--- Material for this exercise Enclosed Below ---
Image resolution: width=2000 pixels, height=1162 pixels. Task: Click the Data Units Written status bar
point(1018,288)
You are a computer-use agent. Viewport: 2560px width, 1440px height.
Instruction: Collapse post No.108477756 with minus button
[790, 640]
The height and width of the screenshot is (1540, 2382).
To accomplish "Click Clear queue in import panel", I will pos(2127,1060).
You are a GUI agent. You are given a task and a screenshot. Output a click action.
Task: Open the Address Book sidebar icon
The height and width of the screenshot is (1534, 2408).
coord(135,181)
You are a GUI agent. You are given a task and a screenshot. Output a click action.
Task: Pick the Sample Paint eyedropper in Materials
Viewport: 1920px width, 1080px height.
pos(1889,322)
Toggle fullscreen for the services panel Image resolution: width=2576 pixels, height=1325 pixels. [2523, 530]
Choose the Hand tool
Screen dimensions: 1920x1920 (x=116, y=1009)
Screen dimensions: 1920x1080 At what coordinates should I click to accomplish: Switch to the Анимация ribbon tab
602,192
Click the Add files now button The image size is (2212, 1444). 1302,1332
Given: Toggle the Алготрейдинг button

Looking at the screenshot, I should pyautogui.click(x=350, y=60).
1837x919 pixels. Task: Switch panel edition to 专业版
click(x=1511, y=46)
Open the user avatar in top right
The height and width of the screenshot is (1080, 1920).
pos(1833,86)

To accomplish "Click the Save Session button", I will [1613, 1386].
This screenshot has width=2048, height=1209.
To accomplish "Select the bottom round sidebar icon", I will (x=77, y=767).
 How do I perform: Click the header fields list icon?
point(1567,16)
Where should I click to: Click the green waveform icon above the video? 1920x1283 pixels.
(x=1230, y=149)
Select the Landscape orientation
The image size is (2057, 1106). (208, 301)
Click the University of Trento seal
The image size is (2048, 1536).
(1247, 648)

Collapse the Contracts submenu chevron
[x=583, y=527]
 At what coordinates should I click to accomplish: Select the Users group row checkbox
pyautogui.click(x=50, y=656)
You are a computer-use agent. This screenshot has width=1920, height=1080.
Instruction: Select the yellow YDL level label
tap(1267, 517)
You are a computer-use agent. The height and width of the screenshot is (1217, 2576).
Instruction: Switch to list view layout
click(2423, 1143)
--- End of Enclosed Material for this exercise ---
What to produce> Write back every line of the material exactly as it was provided.

Response to the task>
Image resolution: width=2000 pixels, height=1162 pixels. Task: Click the Data Units Written status bar
point(1018,288)
You are a computer-use agent. Viewport: 2560px width, 1440px height.
Instruction: Collapse post No.108477756 with minus button
[790, 640]
The height and width of the screenshot is (1540, 2382).
To accomplish "Click Clear queue in import panel", I will pos(2127,1060).
You are a GUI agent. You are given a task and a screenshot. Output a click action.
Task: Open the Address Book sidebar icon
The height and width of the screenshot is (1534, 2408).
coord(135,181)
You are a GUI agent. You are given a task and a screenshot. Output a click action.
Task: Pick the Sample Paint eyedropper in Materials
Viewport: 1920px width, 1080px height.
pos(1889,322)
Toggle fullscreen for the services panel Image resolution: width=2576 pixels, height=1325 pixels. [2523, 530]
Choose the Hand tool
Screen dimensions: 1920x1920 (x=116, y=1009)
Screen dimensions: 1920x1080 At what coordinates should I click to accomplish: Switch to the Анимация ribbon tab
602,192
Click the Add files now button The image size is (2212, 1444). 1302,1332
Given: Toggle the Алготрейдинг button

Looking at the screenshot, I should pyautogui.click(x=350, y=60).
1837x919 pixels. Task: Switch panel edition to 专业版
click(x=1511, y=46)
Open the user avatar in top right
The height and width of the screenshot is (1080, 1920).
pos(1833,86)

To accomplish "Click the Save Session button", I will [1613, 1386].
This screenshot has width=2048, height=1209.
To accomplish "Select the bottom round sidebar icon", I will (x=77, y=767).
 How do I perform: Click the header fields list icon?
point(1567,16)
Where should I click to: Click the green waveform icon above the video? 1920x1283 pixels.
(x=1230, y=149)
Select the Landscape orientation
The image size is (2057, 1106). (208, 301)
Click the University of Trento seal
The image size is (2048, 1536).
(1247, 648)

Collapse the Contracts submenu chevron
[x=583, y=527]
 At what coordinates should I click to accomplish: Select the Users group row checkbox
pyautogui.click(x=50, y=656)
You are a computer-use agent. This screenshot has width=1920, height=1080.
Instruction: Select the yellow YDL level label
tap(1267, 517)
You are a computer-use agent. The height and width of the screenshot is (1217, 2576).
Instruction: Switch to list view layout
click(2423, 1143)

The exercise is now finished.